The task → Please return the lines below verbatim, beginning at the one that has "Task: Tick the" and stopping after the one that has "Where should I click to: Select", and add no other lines.

Source information →

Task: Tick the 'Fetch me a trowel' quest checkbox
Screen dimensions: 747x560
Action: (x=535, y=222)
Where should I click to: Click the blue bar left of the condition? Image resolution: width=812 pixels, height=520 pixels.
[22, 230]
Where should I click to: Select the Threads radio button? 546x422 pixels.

* * *

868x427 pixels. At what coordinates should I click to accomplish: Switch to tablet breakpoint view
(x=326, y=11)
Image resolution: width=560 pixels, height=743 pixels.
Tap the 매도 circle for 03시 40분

Result of the task →
Task: Tick the 'Fetch me a trowel' quest checkbox
Screen dimensions: 747x560
Action: (x=535, y=222)
Where should I click to: Click the blue bar left of the condition? Image resolution: width=812 pixels, height=520 pixels.
[22, 230]
Where should I click to: Select the Threads radio button? 546x422 pixels.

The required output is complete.